What to do = Of the entries below, return exactly those lines that fall between the one containing "Click the gray 25 badge on ABCs of ClickUp" and the one containing "Viewport: 644px width, 719px height.", the two end lines included.

Dataset records =
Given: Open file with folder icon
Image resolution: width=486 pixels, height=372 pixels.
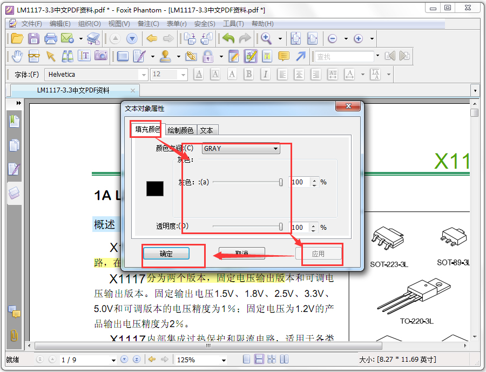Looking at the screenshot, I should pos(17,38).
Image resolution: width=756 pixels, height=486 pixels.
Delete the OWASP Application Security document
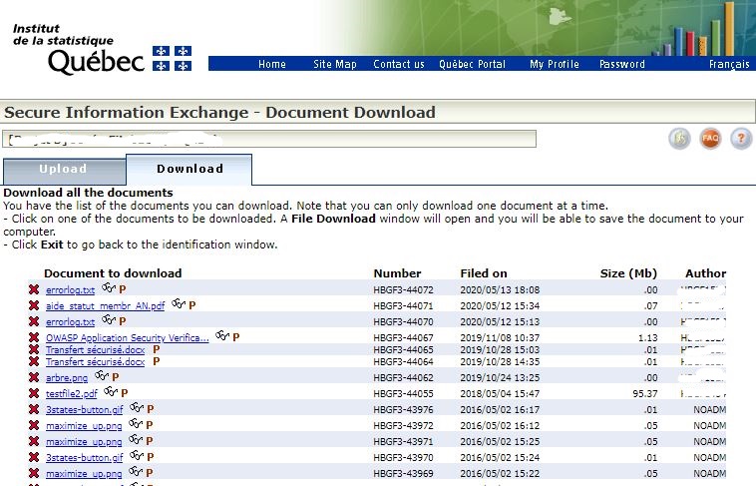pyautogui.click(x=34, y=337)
==
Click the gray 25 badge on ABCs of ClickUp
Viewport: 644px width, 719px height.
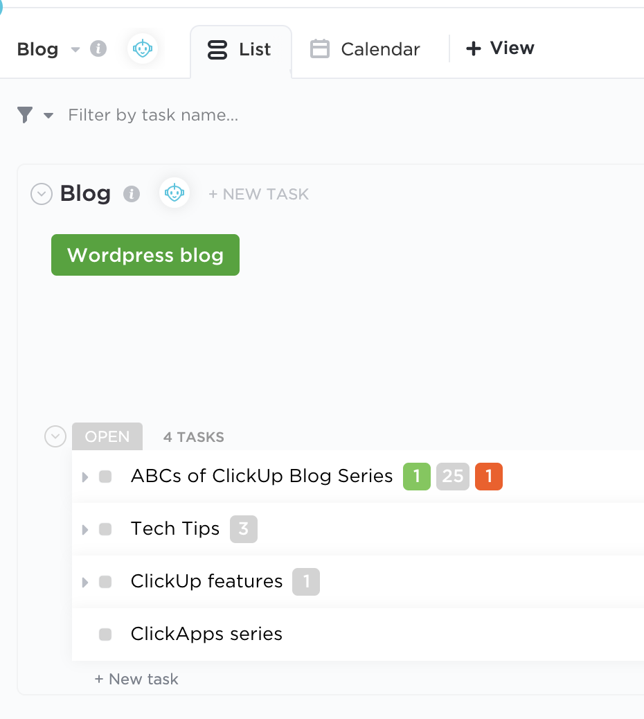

Solution to this problem =
Click the gray 25 badge on ABCs of ClickUp
Viewport: 644px width, 719px height.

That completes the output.